Looking forward to tomorrow’s budget, Catherine Shanahan asks what is needed to improve the health service?

Bigger slice of the financial pie:

Since 2009, over €3.3bn has been taken out of the Health Service Executive (HSE) budget necessitating supplementary funding every year. From an all time high of €16bn in 2009, health got just over €13bn last year.

More acute hospital beds:

According to the Irish Medical Organisation (IMO) hospitals are now operating in the ‘death zone’ where occupancy levels are above 92.5%, the point at which mortality rates rise.

The number of acute hospital beds is down more than 1,600 since 2007, the equivalent of removing four acute beds a week from the system.

The HSE said it hopes to open 440 additional beds this winter against a backdrop of the Irish Nurses and Midwifery Organisation warning that the hospital system may not be able to cope with overcrowding this winter.

Budget 2016: A shot in the arm: What the health service needs

More community beds:

Fund additional beds in the community to deal with the ongoing problem of delayed discharges which has a knock-on affect on our emergency departments.
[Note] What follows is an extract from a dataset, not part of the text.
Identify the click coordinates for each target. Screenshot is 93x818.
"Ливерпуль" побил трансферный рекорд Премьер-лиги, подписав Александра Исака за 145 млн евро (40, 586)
In last year’s budget, funding of €25m was set aside to tackle the problem. A further €74m was provided late last year followed by €10m last week to support this year’s winter initiative. Trolley numbers are already looking ominous ahead of winter proper.

Invest in primary care:

Enable GPs to do what the Government has consistently says they are best placed to do — manage chronic disease in the community rather than the current hospital-based, more expensive approach.

As doctors point out, three quarters of people over 75 have at least one chronic condition and chronic diseases account for two thirds of emergency medical admissions to hospitals. Managing chronic disease in general practice is associated with a decrease in the likelihood of future hospitalisations as well as decreased premature mortality. Against a backdrop of a Department of Health prediction (2009) that if current trends continue, hospital bed requirements would rise 50%-60% over the next 15 years, investment seems a no-brainer.

More attractive working conditions:

Work to retain doctors and nurses with multiple benefits — more beds open, more patients treated, shorting waiting lists and waiting times, and inevitability, better outcomes and reduced mortality rates. According to the IMO, staffing levels in the HSE are down 12.9% — equivalent to 14,418 full time staff — since 2007 and 20% of all emigrants from Ireland are leaving from the Health and Social services

Budget 2016: A shot in the arm: What the health service needs

Greater efficiency:

Invest in tackling outpatient waiting lists and waiting times. At the end of May, there were 414,778 people awaiting an outpatient appointment, 85,130 for more than a year and 11,609 for more than two years. There were also 67,359 adults and children waiting on elective procedures of which 9,180 were waiting over 12 months.

Prioritise mental health:

Boost spending from 6% of the HSE budget to the 8.5% envisioned in Vision for Change. And spend the money allocated.

Hike price of cigarettes.

The Irish Cancer Society and the Irish Heart Foundation want a new levy on cigarette sales to help pay the cost of helping smokers quit. And do as doctors suggest and tax foods that are high in sugar, salt and fat to deter consumption and tackle obesity.

Budget 2016: A shot in the arm: What the health service needs

Protect basic services:

Retain or reduce prescription charges (currently €2.50 per item), Emergency Department fees (€100 without GP referral) and hospital bed charges (upto €1,000 for overnight stay in single occupancy room for private patients).

Protect drug funding:

Either reduce or leave unchanged the threshold for the Drug Payment Scheme (€144 per month) and the income threshold for medical cards and GP visit cards.